[comp.org.usenix] Benchmarking

eugene@pioneer.arpa (Eugene Miya N.) (05/21/87)

In article <6024@steinmetz.steinmetz.UUCP> William E. Davidsen Jr writes:
>
>After doing benchmarks for about 15 years now, I will assure everyone
>that the hard part is not getting reproducable results, but in (a)
>deciding how these relate to the problem you want to solve, and (b) getting
>people to believe that there is no "one number" which can be used to
>characterize performance. If pressed I use the reciprocal of the total
>real time to run the suite. It's as good as any other voodoo number...

Yes I agree, and I have not had to do it that long.  Let's take a moment
to study ways to relate or characterize end-users applications:
1) without gross generalizations, but real quantitative data,
and 2) using common ideas and tools?  Okay?  Static as well as dynamic
tools.  What can we tell independent of machines and languages?

Second:
There's lots of disciplines which abuse and use single figures of merit
and get away from them.  Consider: earlier in the season, (end of ski
season really): base of NS was a sea of mud, 2/3 way up the mountain
in a sheltered area was the snow gauge reading 5.5 feet.  You think we
have problems with measurement?  Is an average ($ {int int from {all area of
ski resort} depth function dx dy} over area} a reasonable way to
characterize resort coverage?

Do we buy cars on single figures of merit?  If not, then now many?

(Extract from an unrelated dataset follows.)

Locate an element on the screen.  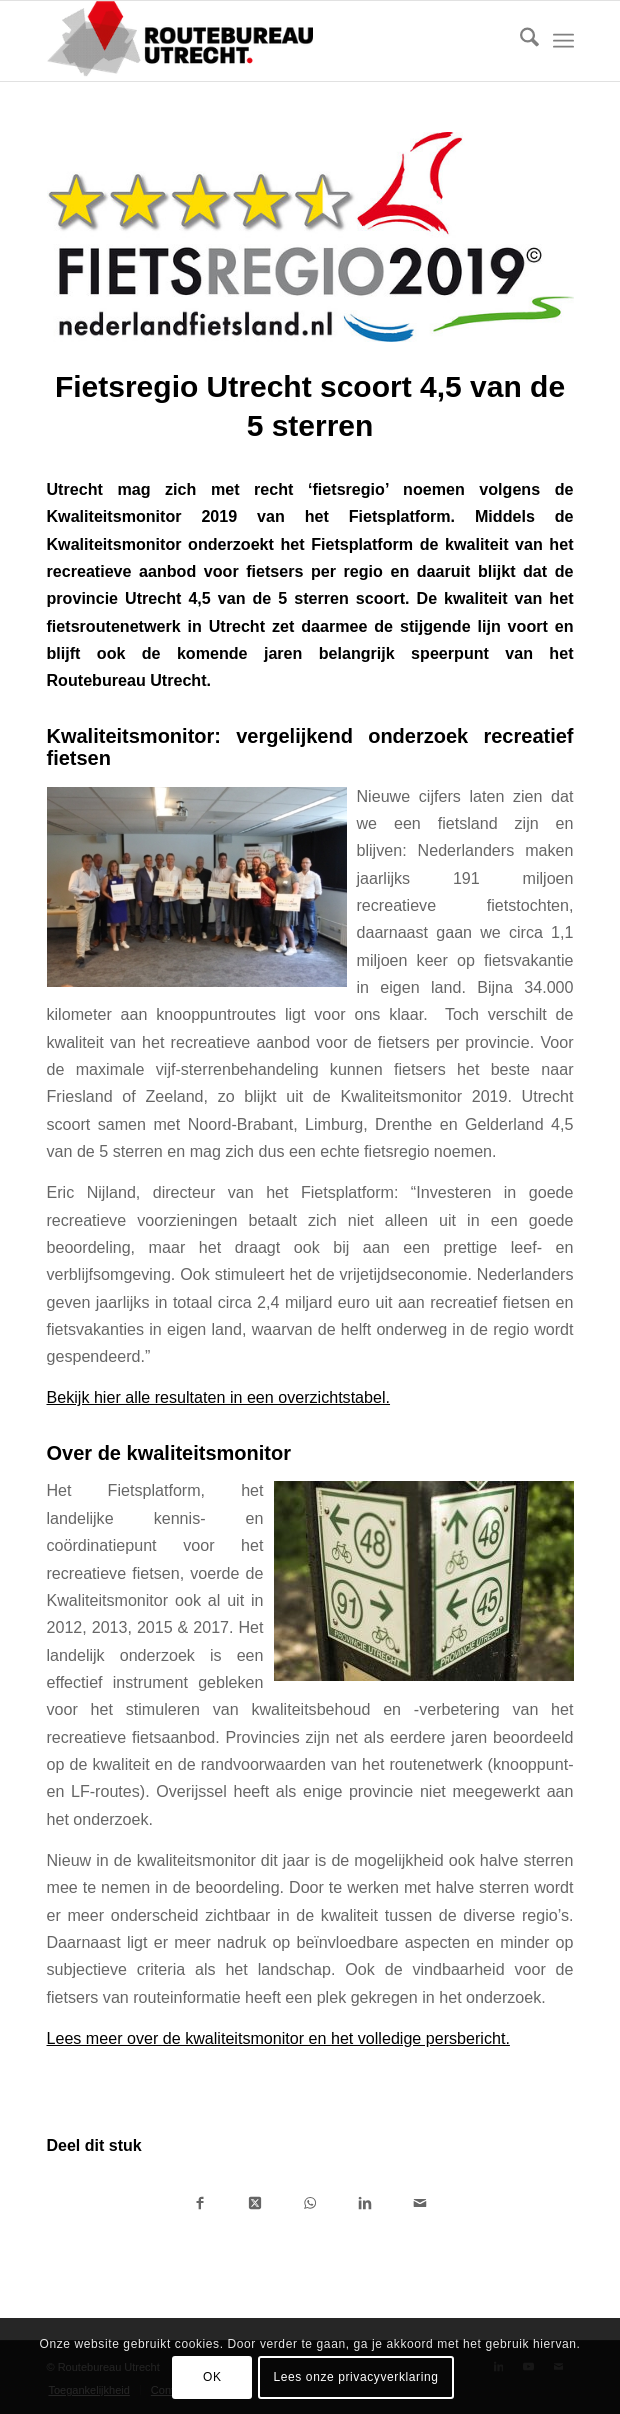
[Deel op X] is located at coordinates (255, 2201).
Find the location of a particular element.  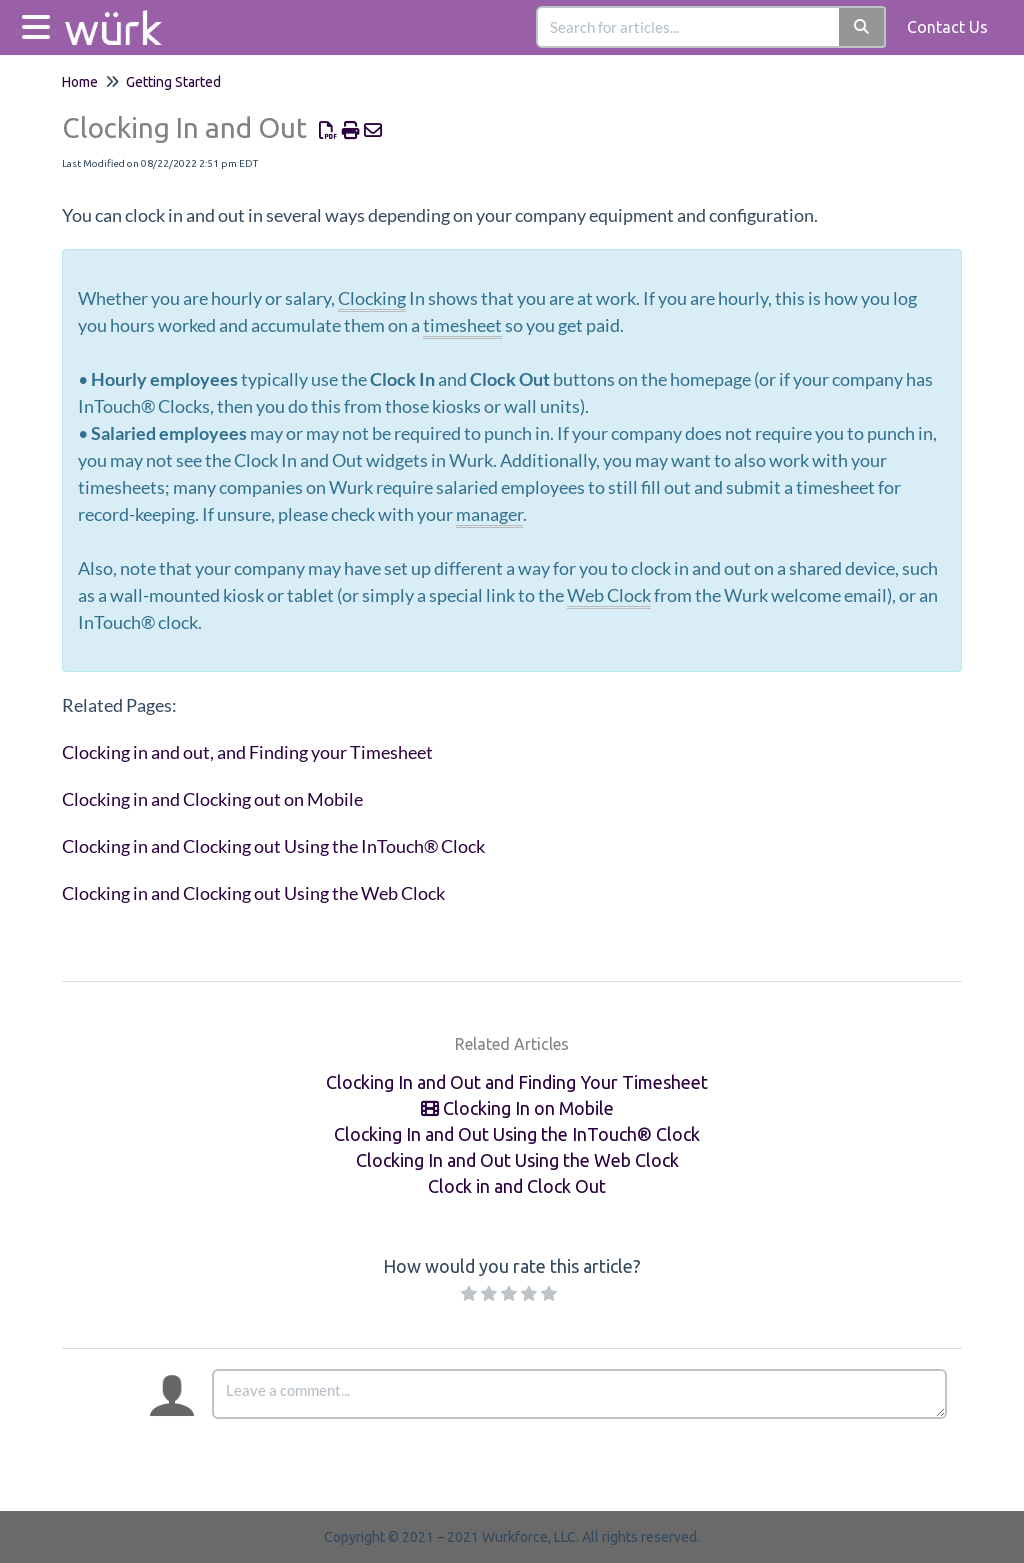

Consider cardiology: heart function.  Single figures are used: heart
rates, but EKGs are much better they portrary more.  Picture worth a
thousand words?  Try embedding one on the net with any good resolution.

Yes, we can get away, but we have to take others with us.  I better stop
before Alan Smith totally loses respect (probably has already).

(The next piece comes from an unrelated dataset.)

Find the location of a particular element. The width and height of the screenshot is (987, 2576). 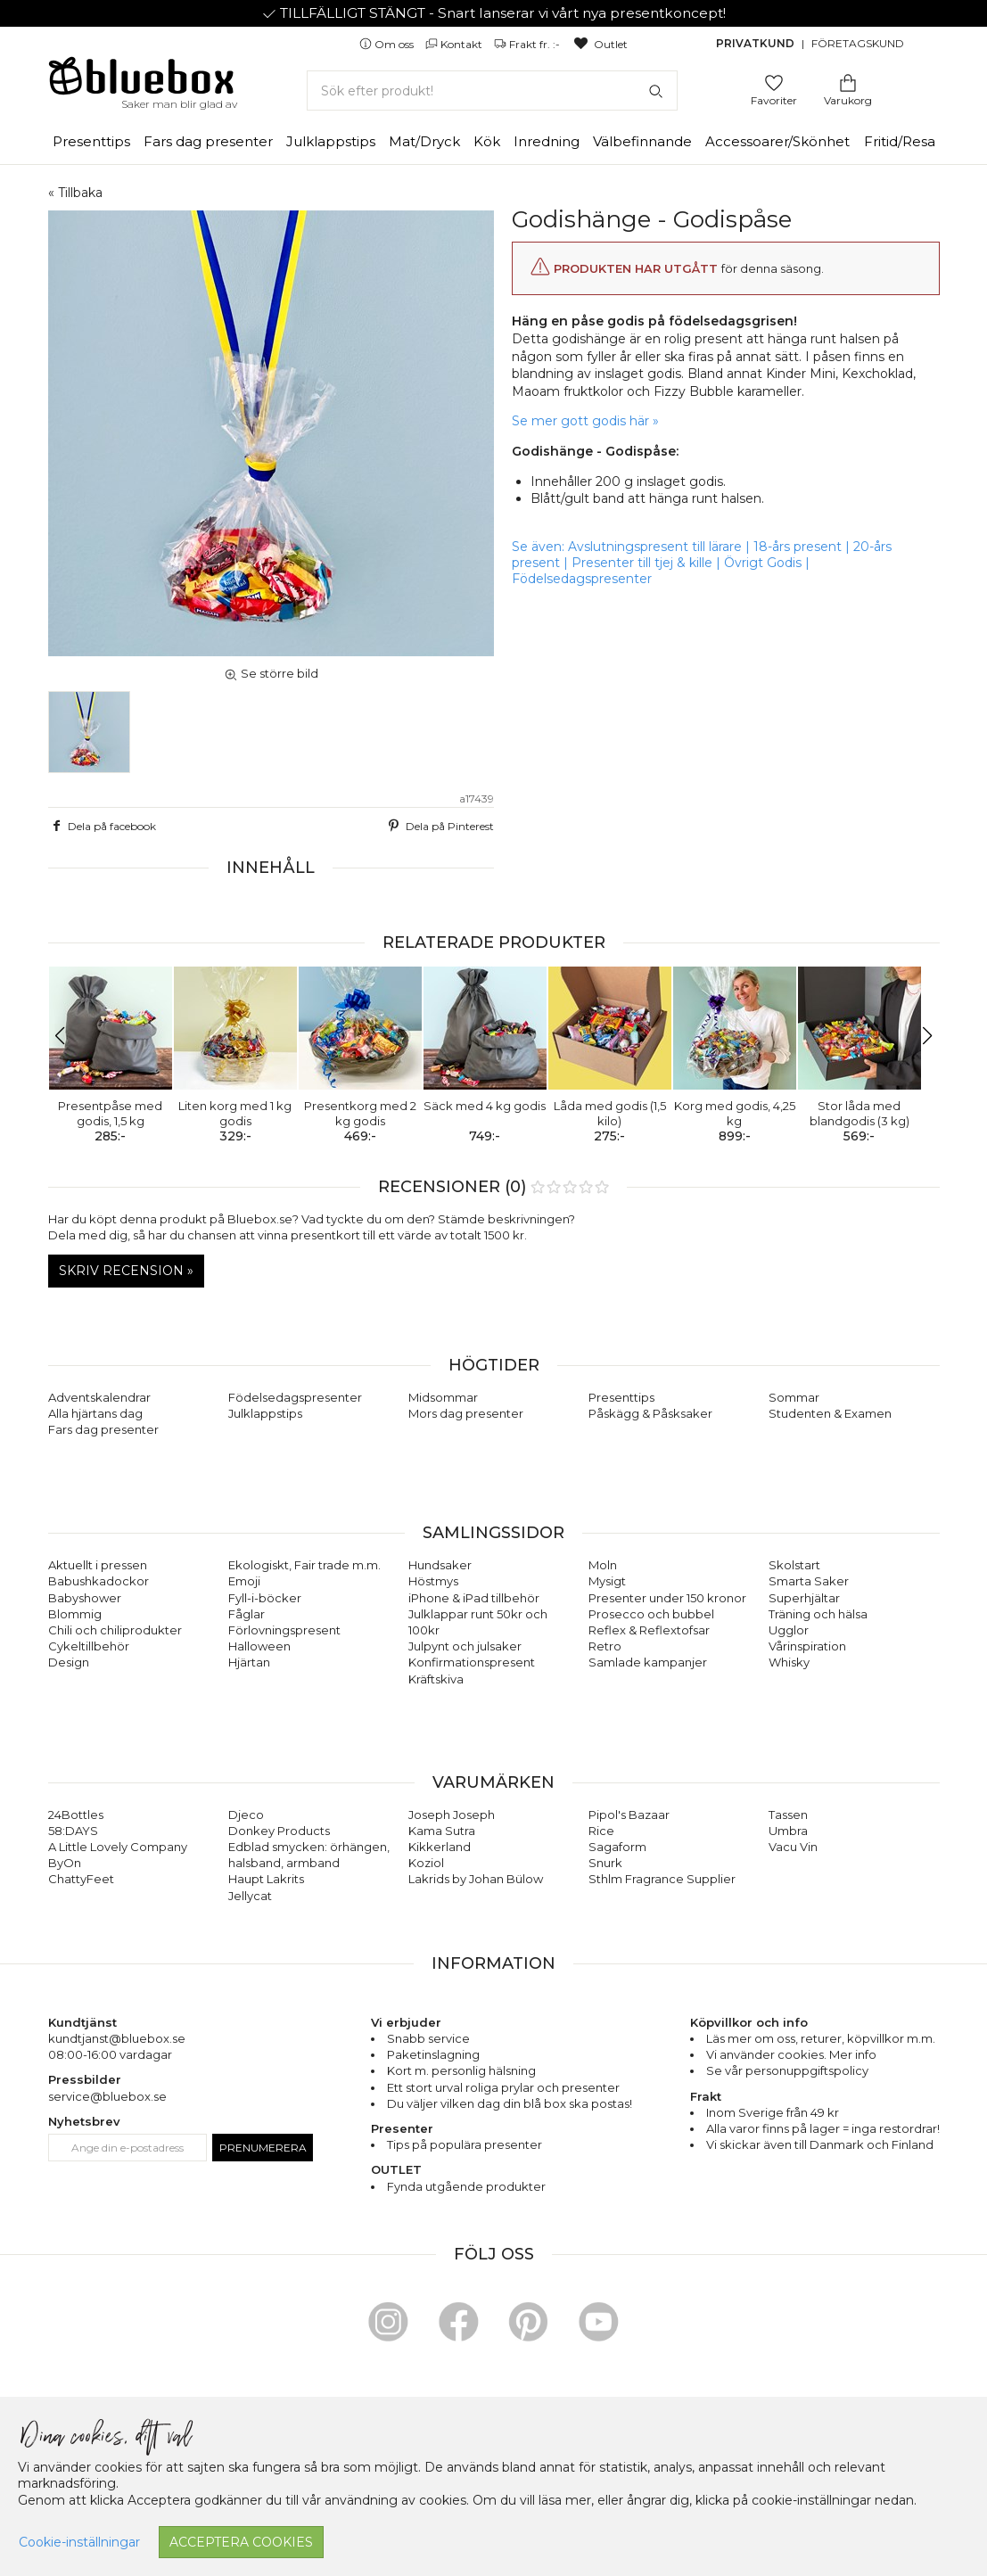

Lakrids by Johan Bülow is located at coordinates (475, 1879).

From the Rock of Ages Home for Retired Hackers:

--eugene miya
  NASA Ames Research Center
  eugene@ames-aurora.ARPA
  "You trust the `reply' command with all those different mailers out there?"
  "Send mail, avoid follow-ups.  If enough, I'll summarize."
  {hplabs,hao,ihnp4,decwrl,allegra,tektronix,menlo70}!ames!aurora!eugene

nerd@percival.UUCP (Michael Galassi) (05/25/87)

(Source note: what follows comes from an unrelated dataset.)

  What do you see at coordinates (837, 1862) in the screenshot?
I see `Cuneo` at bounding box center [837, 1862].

In article <415@winchester.UUCP> mash@winchester.UUCP (John Mashey) writes:

>As larry says, real page-thrashers are highly dependent on a lot of attributes.
>That doesn't mean they're bad tests, merely that they're extremely hard
>to do in a controlled way.  In particular, you often see radically different
>results according to buffer cache sizes, for example.
>
>-john mashey	DISCLAIMER: <generic disclaimer, I speak for me only, etc>

I've not seen this stated around here so I'll do it.
Benchmarks can be divided into two major categories:
Those which exercise the processor (CPU FPU MMU etc...) and those which
exercise the WHOLE computer (i.e. i/o system too).  For the person who
is evaluating a CPU family for a new design I can see where the first
class of benchmarks comes in VERY handy, but the rest of us (those who
want to buy a computer, install UNIX, and generate accounts) the MIPS,
FLOPS, *stones, etc that the cpu will do are rarely of much interest.
I care much more about how the system will handle with a dozen users
all doing real tasks (vi, cc, f77, rn, rogue, or whatever) than I do
about the the time it takes the cpu to find the first X primes when it
is not installed in its cardcage where god wanted it to be.
I guess I don't care much about the "a lot of attributes" individualy,
but rather how they all work together.  Give me anything that overall
preforms well (so long as there is no intel cpu in it) and I'll be
pleased as pie.
-michael
-- 
If my employer knew my opinions he would probably look for another engineer.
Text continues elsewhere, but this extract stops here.